Il più delle volte, siamo persone abitudinarie. Senza pensarci, automaticamente ogni giorno compiamo una serie d’azioni uguali ed identiche a quelle del giorno precedente.

Ci svegliamo sempre alla stessa ora, beviamo il solito caffè, percorriamo lo stesso tragitto da anni per andare a lavoro e via di seguito. Il problema, sta nel fatto che non sempre siamo coscienti dell’energia dell’abitudine che agisce dentro di noi. Molte tendenze le abbiamo erediate, ma non è detto che debbano continuare a sopravvivere con Noi.

Con un minimo di presenza mentale, tutti siamo capaci di rivedere le nostre abitudini. Non mi riferisco alle abitudini più banali, anche se anche quelle in taluni casi meriterebbero di essere riviste.

Oggi la mia riflessione è più ampia, pone l’accento, alla possibilità di rompere la catena delle abitudini ereditate. Ognuno di Noi, ha la possibilità di scegliere liberamente i suoi pensieri, di compiere certe azioni e dare seguito a nuovi comportamenti.

Se ci soffermiamo per un momento a pensare, cercando di mettere da parte: la fretta, la frenesia, le brutte maniere, il frastuono dei nostri giorni, scegliendo il silenzio. Scopriamo, che le nostre azioni, hanno un seme antico, molte volte questo seme ha origine dai nostri antenati.

Qualsiasi pensiero, azione, o comportamento, che stai per intraprendere adesso, ha quel seme che riporta a tuo padre, tuo nonno, al tuo bisnonno. Sei anche, tua madre, la tua nonna e la tua bisnonna. I nostri antenati, sono ancora qui, sono nel nostro corpo e nelle nostre azioni. Per il monaco buddhista, Thich Nhat Hanh: “L’energia dell’abitudine ci sospinge; ci spinge a compiere azioni senza esserne coscienti. A volte agiamo senza accorgercene. Anche se non vorremmo fare quella cosa, la facciamo lo stesso. Diciamo: “Non avrei voluto farlo, ma è stato più forte di me, sono stato preda di un impulso”.

Per questo motivo rivedere le nostre abitudini, è un buon metodo per ridiscutere parti del nostro Sé. Attraverso la presenza mentale, possiamo prendere coscienza su quanto di buono abbiamo ereditato ma anche ripensare alle cattive abitudini, e senza recriminare, abbiamo l’occasione di sorridere alle precedenti generazioni;così facendo rimettiamo in discussione i nostri limiti, mettiamo fine all’energia dell’abitudine.

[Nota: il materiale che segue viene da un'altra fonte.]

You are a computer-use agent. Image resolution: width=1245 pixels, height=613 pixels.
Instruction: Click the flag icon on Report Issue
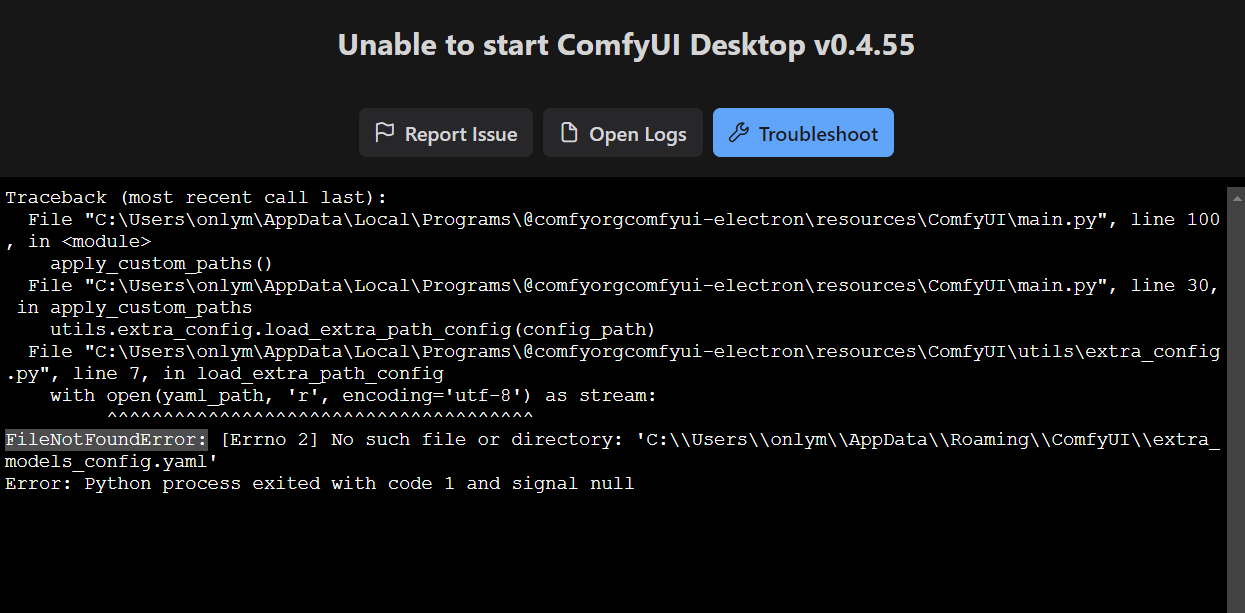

Spesso facciamo cose che non hanno più un senso o che l’hanno perso con il tempo, forse potevano essere utili in passato, ma oggi non più. Il discorso è questo, se siamo coscienti dell’energia dell’abitudine che agisce su di noi, possiamo porre fine al cerchio della sofferenza, non riproporre più certi pensieri, azioni e comportamenti. Mi piace pensare, che, siamo liberi di spezzare la catena delle cattive abitudini ereditate, così facendo trasformiamo non solo noi stessi, ma anche i nostri antenati che hanno piantato quei semi.